Johannes Wolff, MD, professor in the Children’s Cancer Hospital and professor of biomathematics at The University of Texas M.D. Anderson Cancer Center, presented the findings.

Typically, most physicians see patients with choroid plexus tumors only about once a year. Choroid plexus tumors are rare and affect approximately 1,500 children each year worldwide and are seen more often in infants. Physicians often do not have relevant literature or they do not know enough about the disease to treat these patients, according to Wolff.

At the meeting, Wolff revealed that the protocol, which consists of three chemotherapy agents, carboplatinum, etoposide and cyclophosamide, in combination with radiation, had projected survival rates of 93% at one year, 82% at five years and 78% at eight years.

“This SIOP 2000 study started 10 years ago and has grown to include more than 100 institutions from more than 20 countries,” Wolff said in a press release. “With the data we have, we can tell which patients are prone to do better and which ones have a poor prognosis,” he said.

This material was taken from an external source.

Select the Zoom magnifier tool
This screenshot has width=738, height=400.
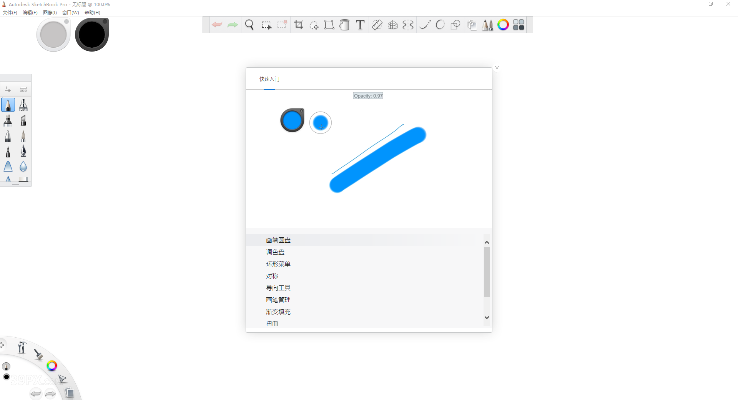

Standard protocol established for rare disease

For the study, researchers used information from an international registry, an algorithm from a standard clinical recommendation and clinical research comparing treatment protocols. “A combination of those three elements together in one single project is uncommon, but necessary because the disease is rare and there needs to be a comprehensive approach for treatment,” Wolff told HemOnc Today.

The new protocol takes into account the different tumor malignancy grades, including those assigned by WHO, and assists physicians in determining a plan of action for a patient, whether it is close follow-up, immediate treatment or surgery.

One of the researchers' findings contradicted historical research. Historically, data indicated there was a significant advantage to complete surgical resection; however, findings from the SIOP 2000 study showed patients who received an intense chemotherapy protocol had similar outcomes to those who received surgical treatment.

“We think the better outcomes had to do with the fact that physicians will prolong chemotherapy treatment if there is residual tumor,” Wolff said in a press release. “If we can prove this hypothesis, this would be an argument for extending treatment in the future.”

The next step is to begin a study that will investigate the four-armed chemotherapy protocol and explore the possibility of adding another chemotherapy agent to further improve survival rates, according to Wolff.

“After 10 years of running this protocol, an update was necessary; we put together the data and our knowledge, and made decisions about changes for all patients [with choroid plexus tumors],” Wolff said. “In Sao Paulo, Brazil, at the SIOP Meeting last week, we made the decision that we have finally planned enough for the next protocol and it is time to open it.”